*Try it*:
Where does "agent" appear in the data? Return each line that holds it.

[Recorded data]
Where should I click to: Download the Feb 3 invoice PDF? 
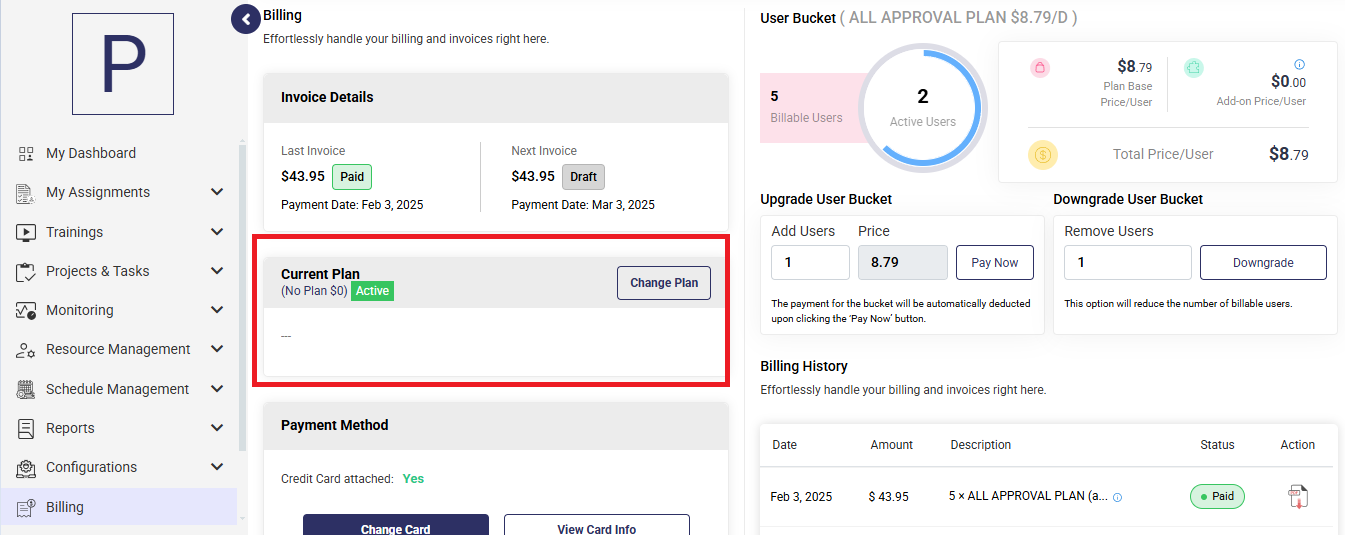click(1297, 496)
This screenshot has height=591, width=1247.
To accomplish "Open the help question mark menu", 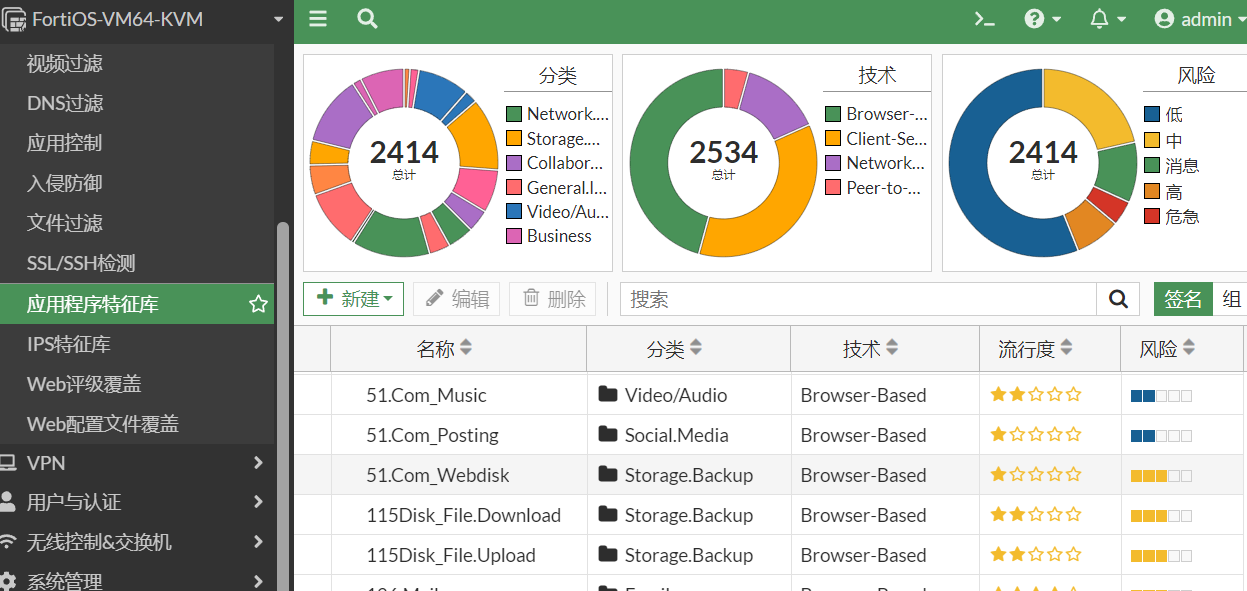I will (1041, 19).
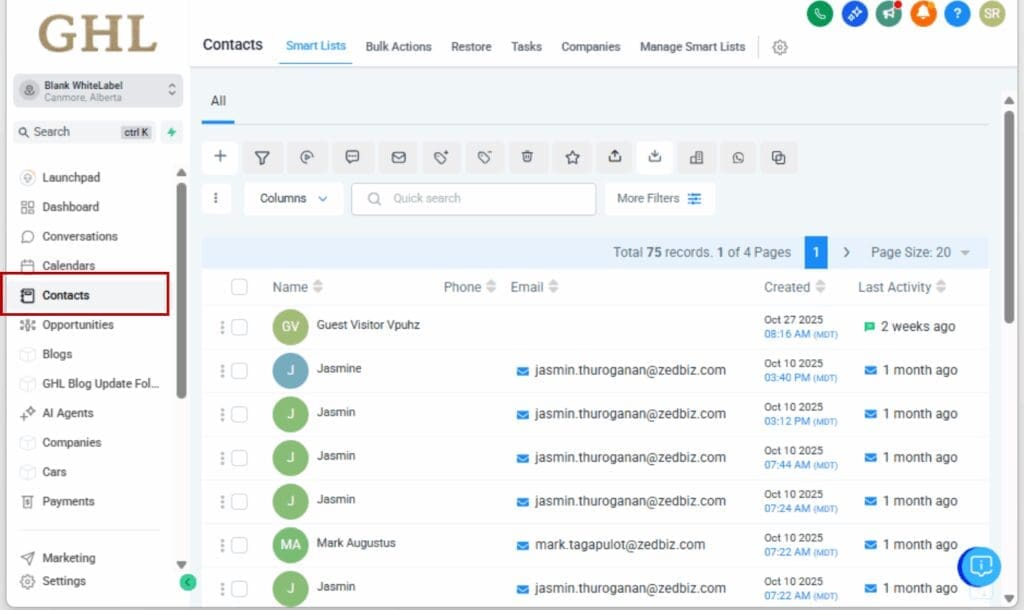Click More Filters
The height and width of the screenshot is (610, 1024).
click(x=659, y=198)
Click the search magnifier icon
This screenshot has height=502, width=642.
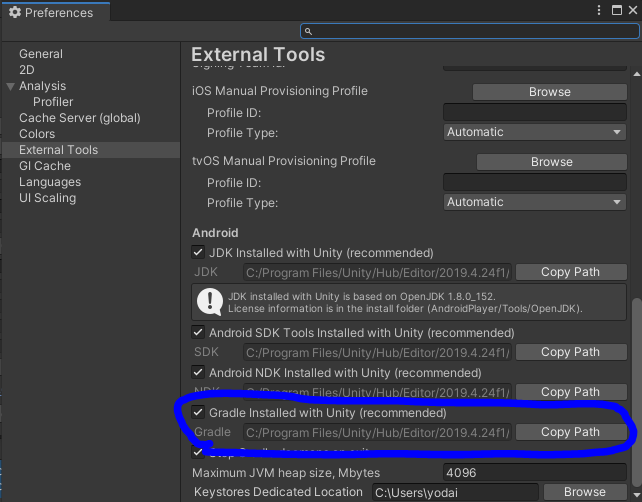(309, 32)
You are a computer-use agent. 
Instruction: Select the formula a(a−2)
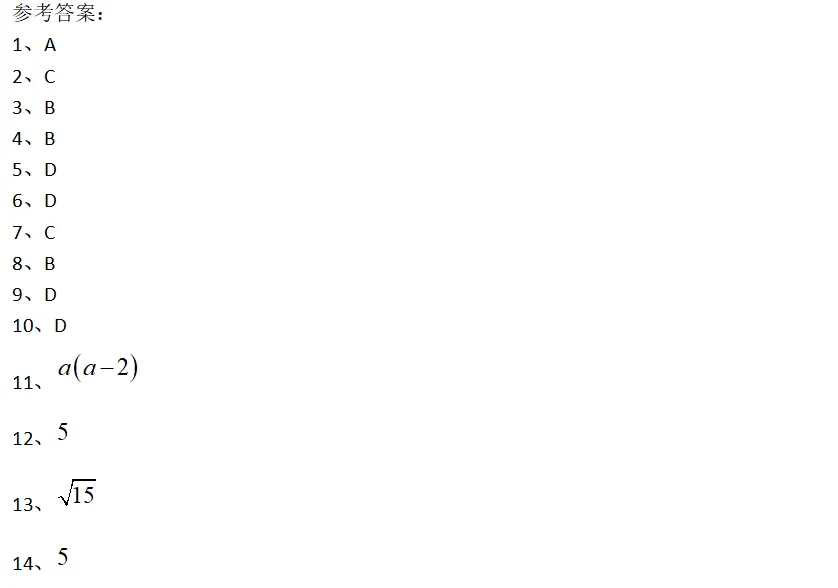pos(98,368)
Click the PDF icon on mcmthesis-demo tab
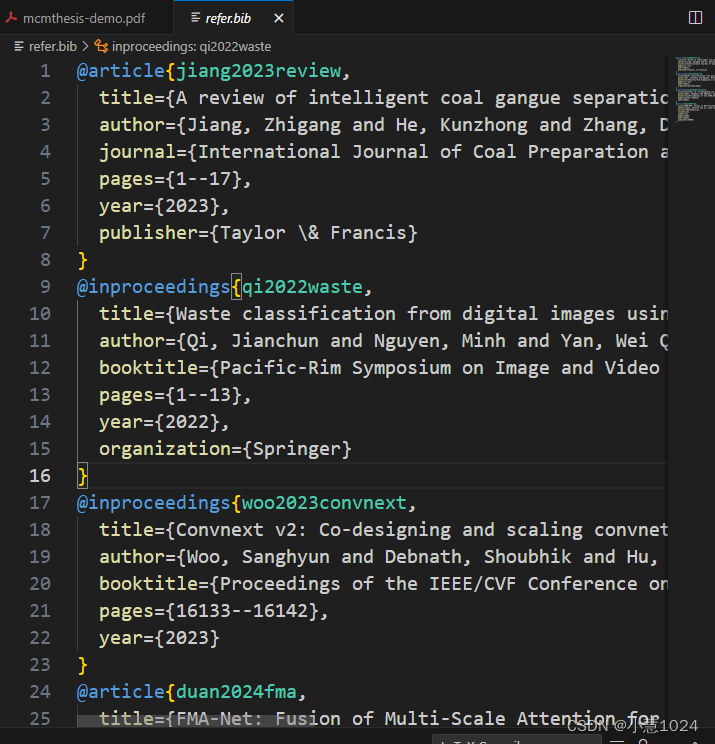Viewport: 715px width, 744px height. pos(12,18)
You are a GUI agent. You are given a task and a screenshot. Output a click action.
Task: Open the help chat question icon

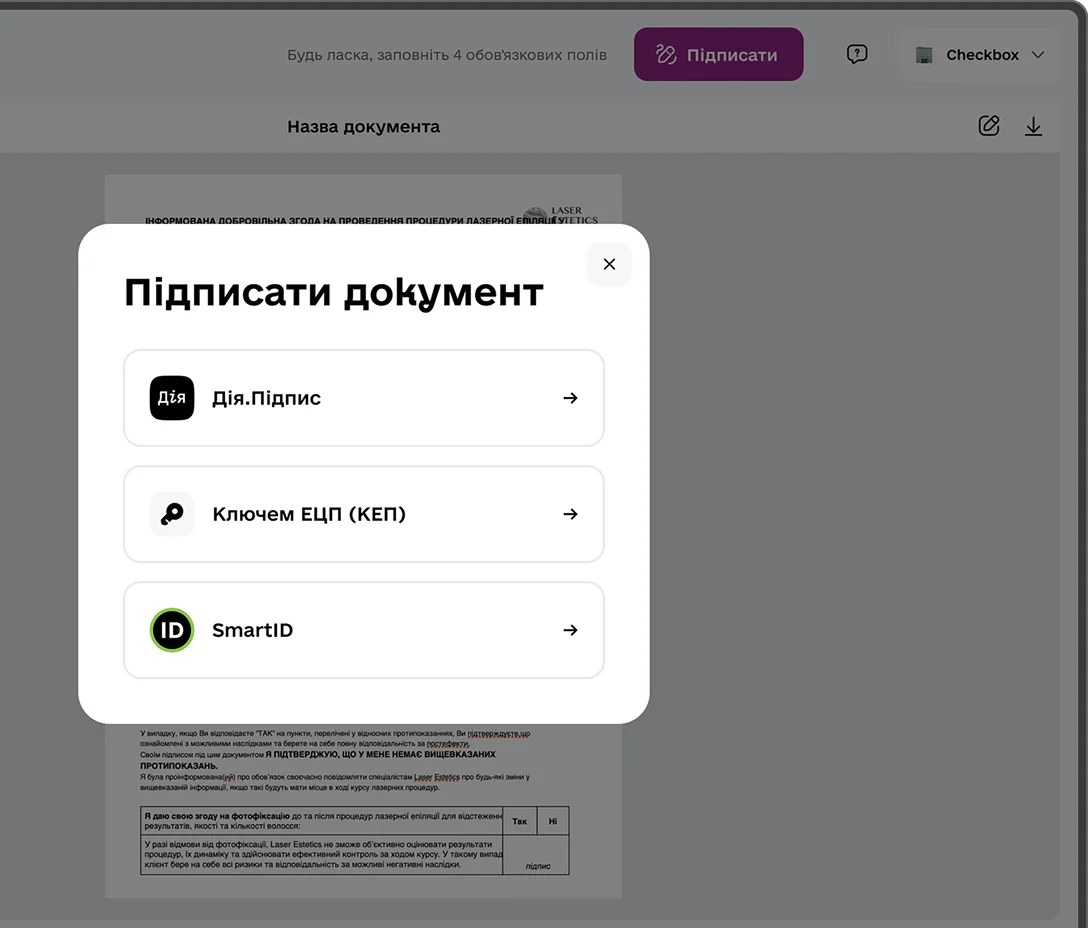857,54
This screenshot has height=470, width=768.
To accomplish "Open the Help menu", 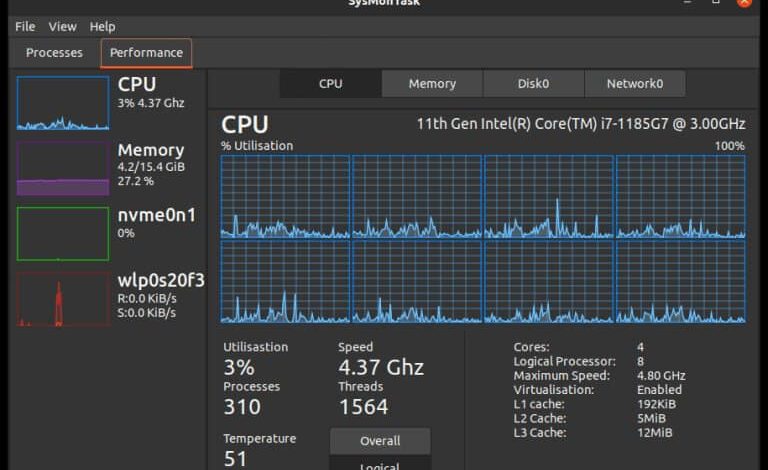I will click(x=102, y=26).
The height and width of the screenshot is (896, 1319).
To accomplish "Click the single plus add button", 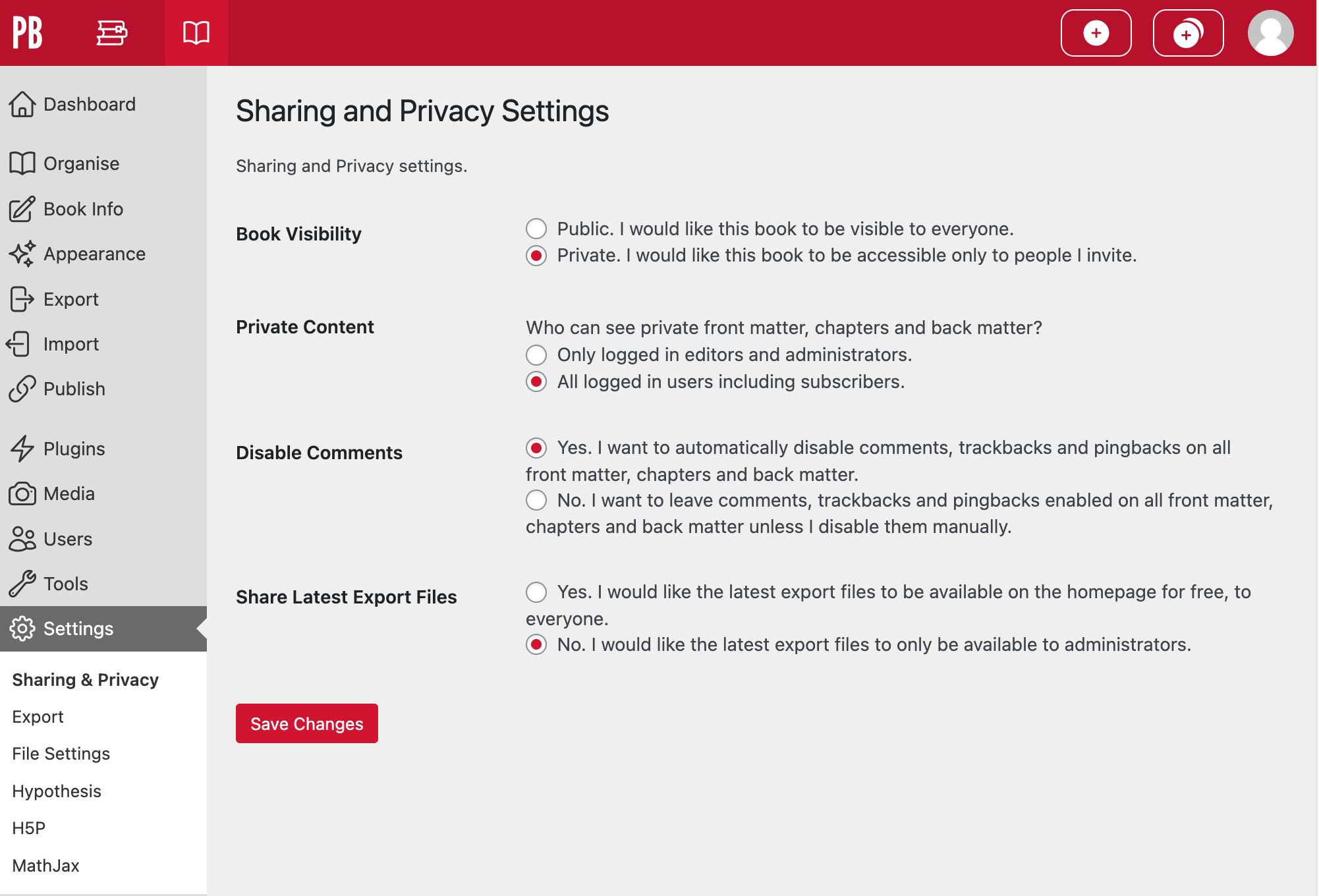I will pos(1096,33).
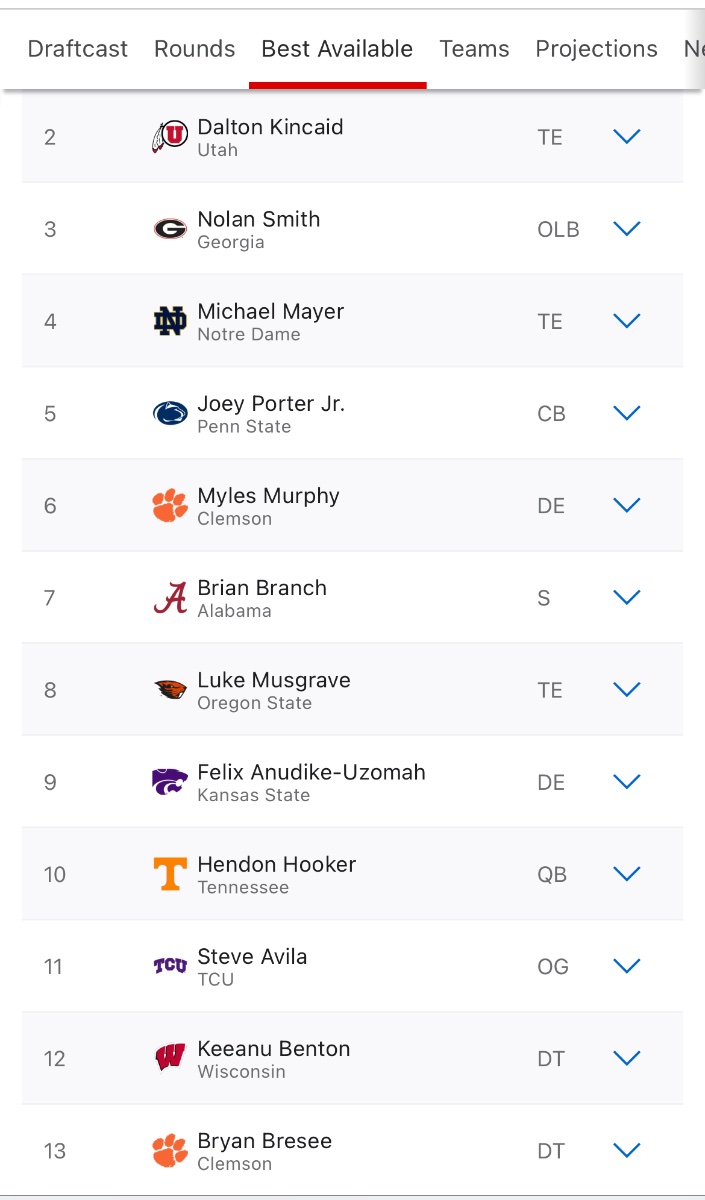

*Exercise result*:
You are a computer-use agent. 
You are a GUI agent. You are given a task and a screenshot. Output a click action.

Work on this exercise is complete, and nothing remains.